1) If you are working with data that you don't want to accidentally appear on github the best way to ensure against accidental commits is to ensure that the data are not stored within repository in the first place. However using the tools described here provide a second layer of protection to ensure that accidents don't happen. That said: employ common sense!
2) These are templates, and are best edited to suit your needs.
This repo contains:
- A template .gitignore file which will prevent git from seeing the most commonly used data formats.
- A
git_template
which, if used, will install a pre-commit and pre-push hook into all new repositories to prevent data in common formats from being commited or pushed by accident.
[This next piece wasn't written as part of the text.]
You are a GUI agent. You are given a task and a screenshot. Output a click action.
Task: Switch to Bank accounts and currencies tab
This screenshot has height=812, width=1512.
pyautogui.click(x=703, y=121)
If used correctly, the templates here will:
- Prevent git from seeing common data formats and any files containing 'OFFICIAL'.
- If the user attempts to commit these files (for example by using
git add -f
, at the point of commit and push, the user will not be able to proceed without explicitly setting aVARIABLE=1 git commit
, where VARIABLE refers to the particular check being made. Documentation for each of these is given when the error occurs, and does not need to be provided here.
This repo is based on https://github.com/MastodonC/dotfiles.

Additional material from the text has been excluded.